Things That Make You Go Hmmm - Such As The Similarities Between The Eruption Of Mount Vesuvius And Government Bond Yields
The latest from Grant Williams is another must read:
The reward for lending money to various sovereign governments around the world is ridiculous based on the amount of risk involved in doing so. At one end of the scale you have the juicy 44% yield for lending money to Greece which, let’s face it, is done. At the other end of the scale you can get basically nothing for lending money to the governments with the poorest balance sheets on the face of the planet. Your choices? Japan with its 200% debt-to-GDP and dying economy?
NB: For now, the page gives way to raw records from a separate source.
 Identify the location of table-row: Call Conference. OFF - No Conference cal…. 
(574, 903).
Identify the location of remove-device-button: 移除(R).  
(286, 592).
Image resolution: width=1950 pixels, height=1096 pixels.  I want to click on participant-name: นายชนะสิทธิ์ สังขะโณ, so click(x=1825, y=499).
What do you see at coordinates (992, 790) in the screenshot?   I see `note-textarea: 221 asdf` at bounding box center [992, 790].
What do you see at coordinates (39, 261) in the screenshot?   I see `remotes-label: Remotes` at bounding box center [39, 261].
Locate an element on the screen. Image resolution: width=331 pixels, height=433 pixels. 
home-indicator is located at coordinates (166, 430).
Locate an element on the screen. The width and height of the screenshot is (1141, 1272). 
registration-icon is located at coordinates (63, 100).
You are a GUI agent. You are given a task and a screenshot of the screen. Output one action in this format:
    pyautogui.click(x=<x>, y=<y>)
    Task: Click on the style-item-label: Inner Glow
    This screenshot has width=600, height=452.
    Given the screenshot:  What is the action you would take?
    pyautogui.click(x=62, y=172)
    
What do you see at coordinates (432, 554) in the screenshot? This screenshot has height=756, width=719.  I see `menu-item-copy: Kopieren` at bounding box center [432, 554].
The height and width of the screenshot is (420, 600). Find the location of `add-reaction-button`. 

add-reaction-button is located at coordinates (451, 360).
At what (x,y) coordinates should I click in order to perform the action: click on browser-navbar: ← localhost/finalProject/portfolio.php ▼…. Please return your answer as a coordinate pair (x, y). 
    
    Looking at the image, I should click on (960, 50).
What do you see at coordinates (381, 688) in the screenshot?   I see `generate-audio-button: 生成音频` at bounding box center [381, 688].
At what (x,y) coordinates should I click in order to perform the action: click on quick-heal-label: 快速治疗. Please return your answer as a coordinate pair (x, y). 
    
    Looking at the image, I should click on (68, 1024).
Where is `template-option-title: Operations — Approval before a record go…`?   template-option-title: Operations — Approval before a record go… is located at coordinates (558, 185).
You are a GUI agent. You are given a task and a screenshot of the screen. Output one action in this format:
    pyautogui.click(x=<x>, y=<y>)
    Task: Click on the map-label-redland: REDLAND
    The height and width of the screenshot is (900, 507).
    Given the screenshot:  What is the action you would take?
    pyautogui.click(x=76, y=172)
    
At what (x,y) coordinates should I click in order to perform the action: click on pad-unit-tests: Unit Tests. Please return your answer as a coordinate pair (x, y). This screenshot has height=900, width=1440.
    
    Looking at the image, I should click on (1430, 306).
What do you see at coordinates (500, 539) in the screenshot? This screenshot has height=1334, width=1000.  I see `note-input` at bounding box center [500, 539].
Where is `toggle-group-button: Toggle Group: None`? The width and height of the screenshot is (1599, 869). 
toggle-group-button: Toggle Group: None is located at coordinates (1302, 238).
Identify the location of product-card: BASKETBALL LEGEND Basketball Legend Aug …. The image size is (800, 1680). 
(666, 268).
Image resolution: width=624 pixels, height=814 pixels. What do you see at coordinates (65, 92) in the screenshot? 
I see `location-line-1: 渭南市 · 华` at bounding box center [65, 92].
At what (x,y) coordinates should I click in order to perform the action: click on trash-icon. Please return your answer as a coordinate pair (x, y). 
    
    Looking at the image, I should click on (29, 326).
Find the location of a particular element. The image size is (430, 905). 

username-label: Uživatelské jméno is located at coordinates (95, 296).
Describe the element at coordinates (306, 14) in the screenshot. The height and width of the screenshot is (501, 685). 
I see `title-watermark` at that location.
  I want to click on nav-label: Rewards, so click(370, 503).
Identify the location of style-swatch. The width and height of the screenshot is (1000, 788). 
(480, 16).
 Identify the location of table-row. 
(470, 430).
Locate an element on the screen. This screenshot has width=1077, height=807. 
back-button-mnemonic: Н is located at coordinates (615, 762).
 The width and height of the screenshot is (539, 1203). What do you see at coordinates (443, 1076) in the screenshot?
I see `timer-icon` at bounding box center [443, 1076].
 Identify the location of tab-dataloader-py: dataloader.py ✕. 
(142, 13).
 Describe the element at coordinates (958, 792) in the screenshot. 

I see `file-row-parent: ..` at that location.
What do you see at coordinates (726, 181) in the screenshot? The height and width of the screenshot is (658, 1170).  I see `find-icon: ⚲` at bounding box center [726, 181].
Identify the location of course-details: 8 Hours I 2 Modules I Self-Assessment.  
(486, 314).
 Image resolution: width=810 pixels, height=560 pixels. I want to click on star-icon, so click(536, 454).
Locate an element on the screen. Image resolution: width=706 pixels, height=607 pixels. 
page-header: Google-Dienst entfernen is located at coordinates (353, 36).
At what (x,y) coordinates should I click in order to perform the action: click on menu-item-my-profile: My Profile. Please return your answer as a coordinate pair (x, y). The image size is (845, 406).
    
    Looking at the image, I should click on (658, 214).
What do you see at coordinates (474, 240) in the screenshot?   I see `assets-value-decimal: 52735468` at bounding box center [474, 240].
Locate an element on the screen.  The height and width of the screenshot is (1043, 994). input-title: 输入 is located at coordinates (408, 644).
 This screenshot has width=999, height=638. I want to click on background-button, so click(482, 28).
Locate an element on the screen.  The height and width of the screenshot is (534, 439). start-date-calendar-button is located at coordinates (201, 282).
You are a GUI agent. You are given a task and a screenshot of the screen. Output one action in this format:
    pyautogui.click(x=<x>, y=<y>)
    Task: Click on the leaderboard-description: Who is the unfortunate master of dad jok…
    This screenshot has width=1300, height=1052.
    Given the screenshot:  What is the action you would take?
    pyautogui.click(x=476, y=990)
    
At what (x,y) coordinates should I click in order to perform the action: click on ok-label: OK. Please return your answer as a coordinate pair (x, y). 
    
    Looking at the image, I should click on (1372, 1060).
Europe, which will likely no longer exist in its present form come the end of 2012 and which has broadened it’s accumulation of debt from the worthless kind issued by Greece to the severely dubious varieties issued by Spain and Italy (with France just waiting to be put into the game)? Or how about the United States? With its $14 trillion (and rising) deficit, it’s bloated balance sheet of toxic assets, its inestimable unfunded liabilities and its paralyzed political process? Some choice. And yet, people continue to flock to these perceived safe havens largely because, over the years, they have become used to doing so. At some point they will figure out that the ‘safety’ offered by government bonds is now a phantasm and when they do, you can be sure their awakening will be felt across the world. As fire and ash billowed into the skies over Pompeii and Herclaneum all those years ago, the terrified citizens below poured into the safety of their cellars where they had always sought protection previously. Only this time it WAS different and the cellars that had always offered them shelter from the storm became their tombs; proving conclusively that what may well have afforded protection in the past, may not do so in the future. Sadly, the 20,000 people living at the foot of Mount Vesuvius found that out the hard way. 1932 years after arguably the most storied of volcanic eruptions in history, at the foot of a volcano that still smoulders but, despite an eruption in 1944, hasn’t had a major eruption since 1631, 700,000 people now reside.